The Way Of Interaction Of Smart Glasses

It mainly introduces three interactive methods widely used in smart glasses, namely voice control, gesture recognition and eye tracking.

1. Voice control

In people's daily communication, speaking is the most commonly used method. Introducing voice interaction into the wearable field, people will be able to enjoy a more natural and relaxing interactive experience. Voice control means that the computing device can understand what a person says, and it can also execute corresponding instructions according to the content of the person's speech. For smart glasses that are small in size and worn on the body, voice control is an effective way of interaction.

Principle of Voice Control

The core part of voice control is voice recognition technology. Bone conduction technology can complete the efficient recognition and transmission of voice, and many smart glasses adopt this technology. Take Buhel's Sound Glass as an example. Sound Glass is equipped with an indirect bone conduction sensor. Each of his temples has a sound transducer. The sound produced by the transducer can be transmitted to the inner ear through the bones on the side of the user's head, so that the user can hear the sound. Although voice control is important in smart glasses However, the voice control has encountered many difficulties.

The flaws of voice control

First of all, there are many interfering factors in the extraction of speech signals, such as differences in vocalization between individuals and changes in their own intonation, differences in the way people speak in different regions and cultural backgrounds, and the interference of environmental noise on speech signals, etc. These factors will adversely affect the extraction of speech signals. Secondly, the efficiency and speed of voice recognition need to be improved. These two points directly affect the application value of voice control in smart glasses, and are an important measure of application value. In addition, users have high expectations for voice control, but the actual situation is that voice control cannot meet the needs of users. For example, when a user initiates a voice control command using Google Glass, the user must strictly follow the standard method provided by Google Glass. When the user wants to make a call, he must say "ok glass, make a call to...", and the more accustomed way "ok glass, call." is completely invalid.

2. Gesture recognition

Using gestures as input to complete the interactive function of smart glasses has the advantage of using a non-contact method. Gesture recognition technology can be divided into three categories from simple and rough to complex and fine: two-dimensional hand recognition, two-dimensional gesture recognition, and three-dimensional gesture recognition. The difference between three-dimensional gesture recognition and two-dimensional gesture recognition is that the input information of three-dimensional gesture recognition also contains depth information. Smart glasses adopting three-dimensional gesture recognition can realize more and more complex interaction methods.

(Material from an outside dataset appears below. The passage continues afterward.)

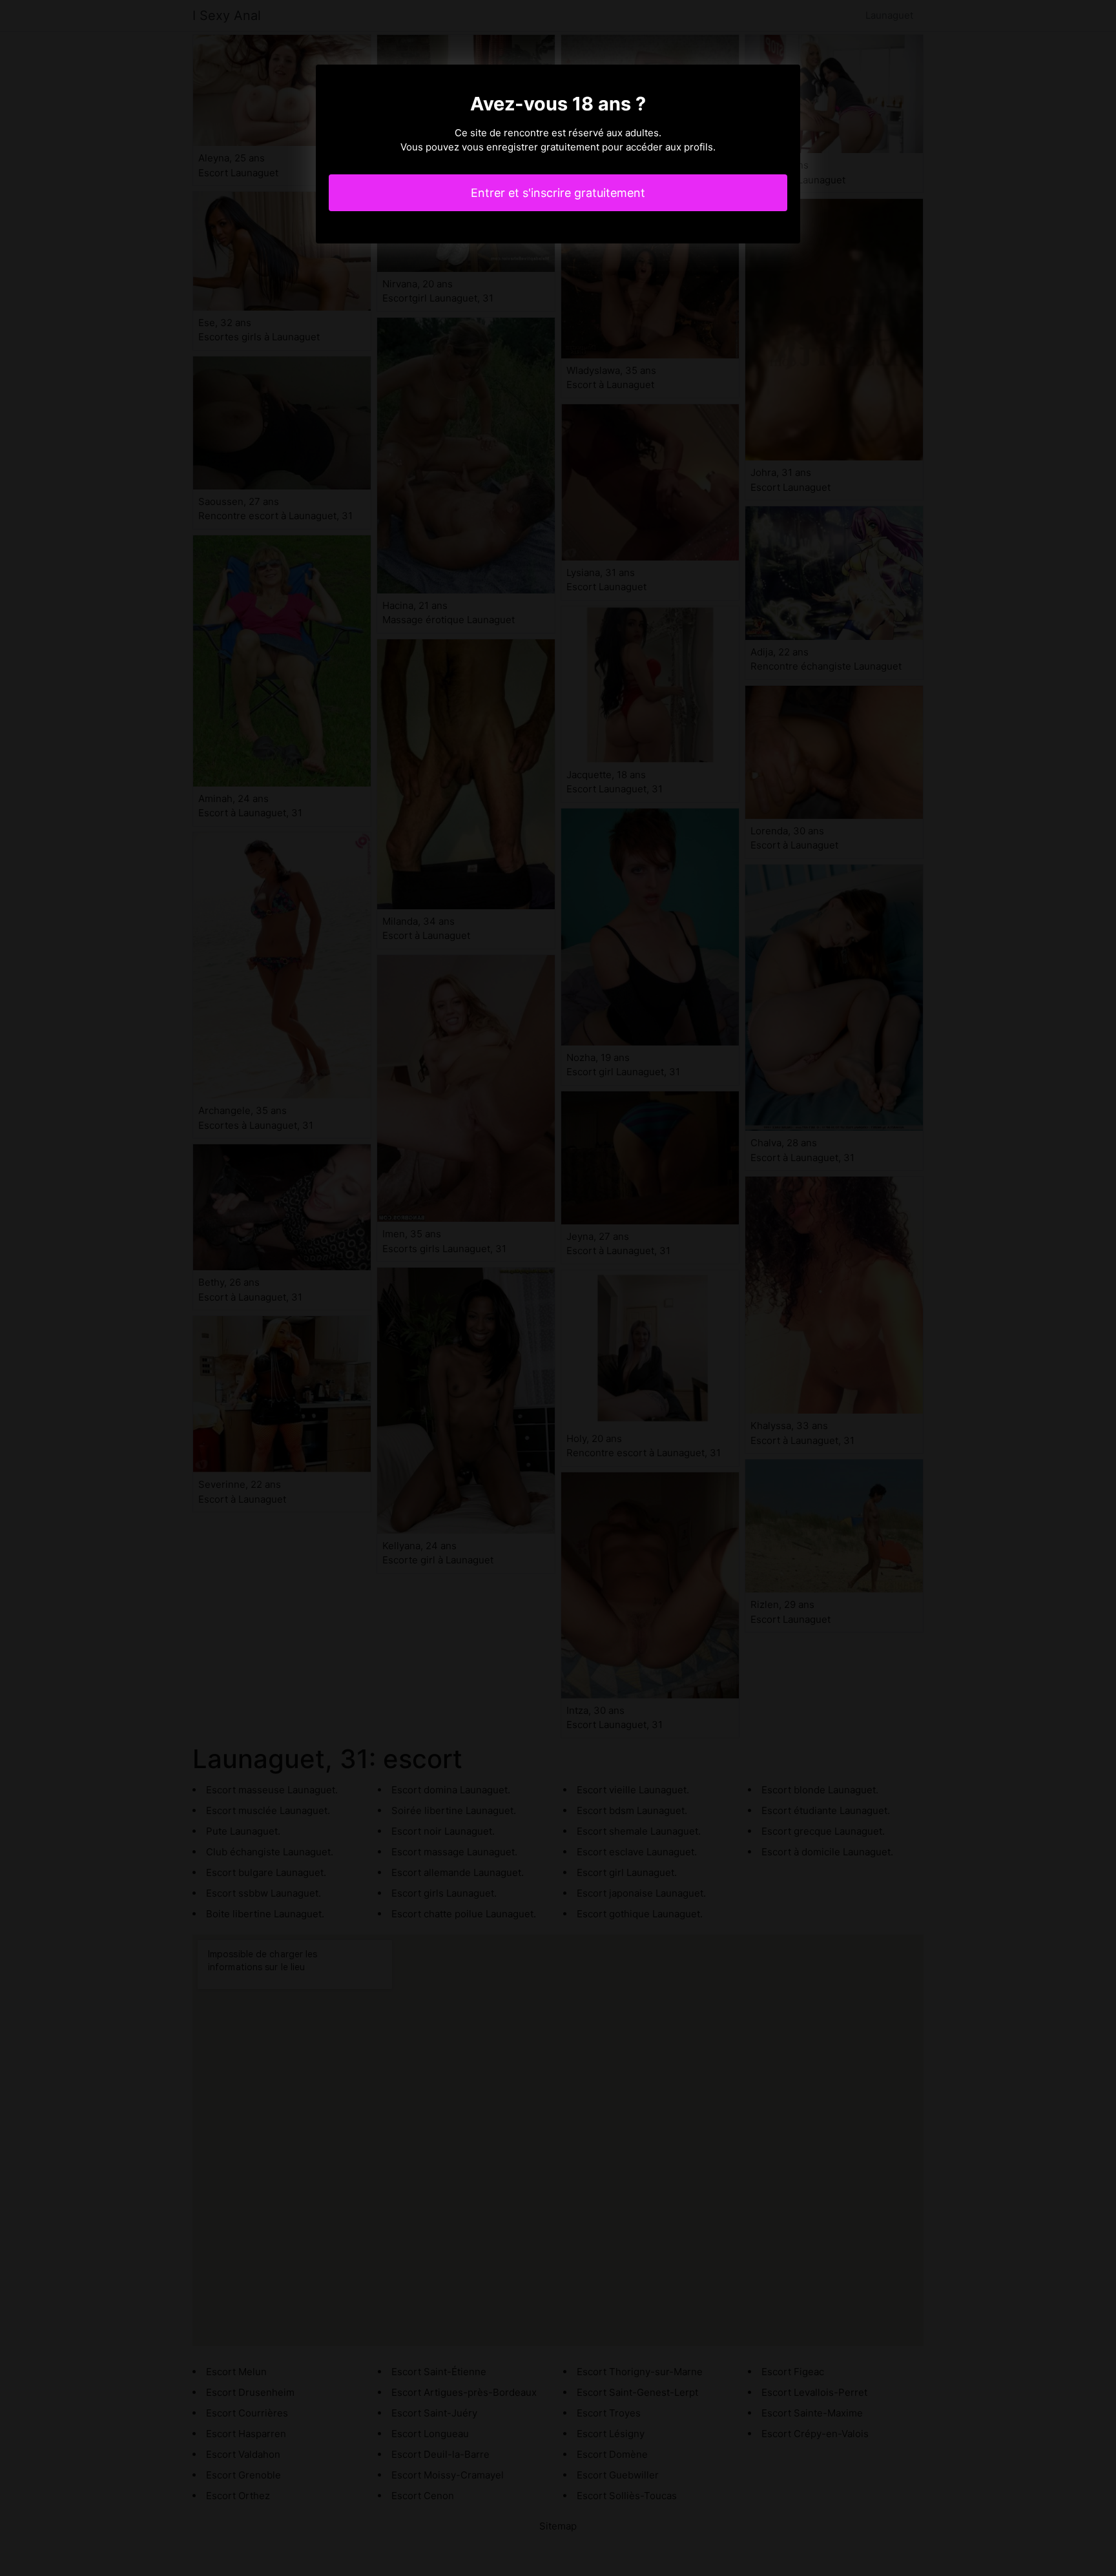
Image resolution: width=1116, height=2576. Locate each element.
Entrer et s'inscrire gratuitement (558, 193)
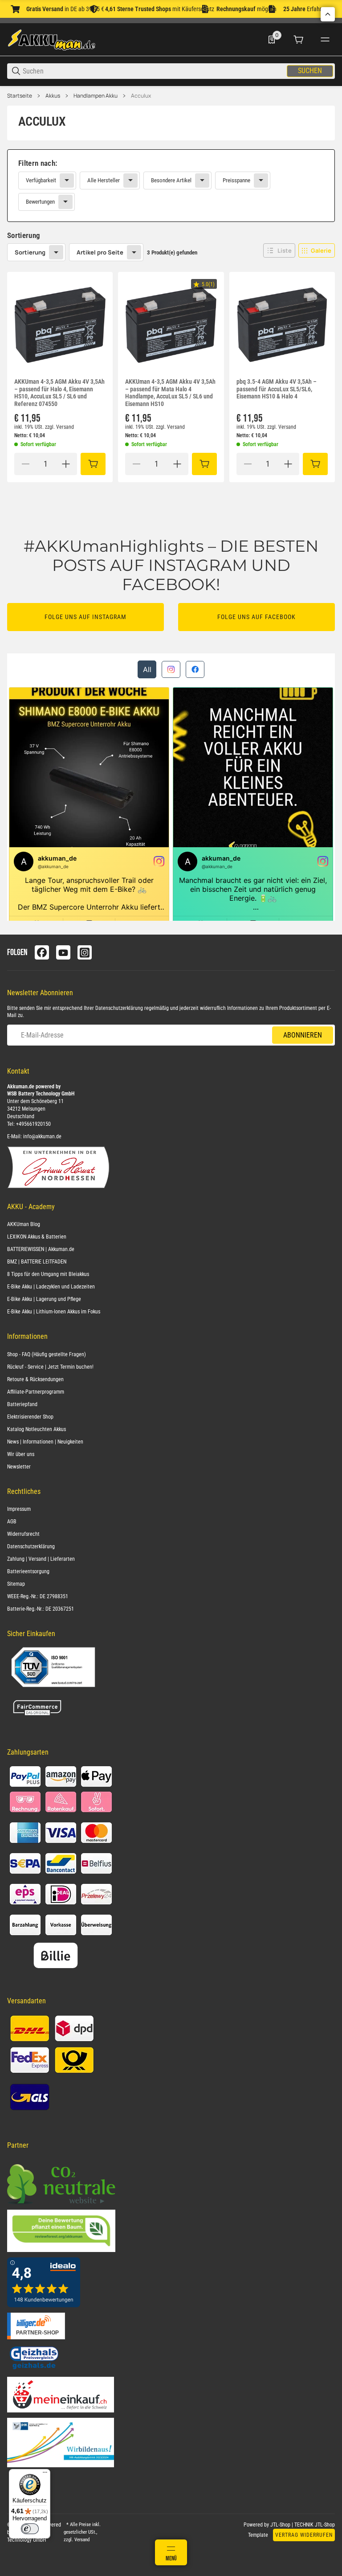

Gesture recognition principle and sensor

Three-dimensional gesture recognition needs depth information to be able to recognize various gestures, hand shapes and actions. To obtain depth information, special hardware is needed, and with the recognition algorithm, three-dimensional gesture recognition can be realized. Next, introduce several special sensors for gesture recognition: TMG399, which is a non-contact optical IR gesture recognition sensor, equipped with a four-in-one sensor module for gesture recognition, ambient light detection, proximity perception and color perception; MGC3130, microchip The 3D gesture recognition chip launched by Science and Technology, under the action of its electric field, can sense gestures without contact, and can determine the coordinate position with a high precision of 150dpi within a distance of 15cm; MYO, a product of the start-up company Thalmic Labs, is a wearable The armband on the arm; 16Lab, this is a smart ring for gesture control, built-in inertial sensor module, processor and low energy Bluetooth module.

Gesture recognition defect

However, gesture recognition has also exposed some shortcomings in the process of being applied to smart glasses. First of all, the accuracy of gesture recognition is low, and the positioning is not accurate enough. Because everyone's hand structure is different, it is difficult to achieve precise positioning by capturing hand movements. Secondly, the key to gesture recognition is the extraction of finger features. It must be able to accurately distinguish the features of the target in a complex background, but it is still difficult to overcome the situation where the gesture is occluded or the removal of redundant information. problem.

3. Eye tracking

Eye tracking is the process of measuring the gaze point of the eye or the movement state of the glasses relative to the head. Google Glass can perceive the user's emotions through eye-tracking technology to determine the user's response to the ad that is watching.

Principles of Eye Tracking

The eye tracking measurement technology used in smart glasses is mainly based on image and video measurement methods. This method includes a variety of techniques for measuring distinguishable eye movement characteristics, such as the heterochromatic edges of the sclera and iris, and the light intensity reflected by the cornea. And the appearance and shape of the pupil. The method based on image, combined with pupil shape change and corneal reflection is widely used in measuring the focus of the user's line of sight.

Eye tracking defects

Although the eyes are the widest and fastest way to receive information in the body, eye tracking is far from the humanized way of interaction. Due to the inherent blinking and jitter of the eyes, a lot of interference signals will be generated, which may cause data interruption, which will greatly increase the difficulty of extracting accurate data from eye movement information.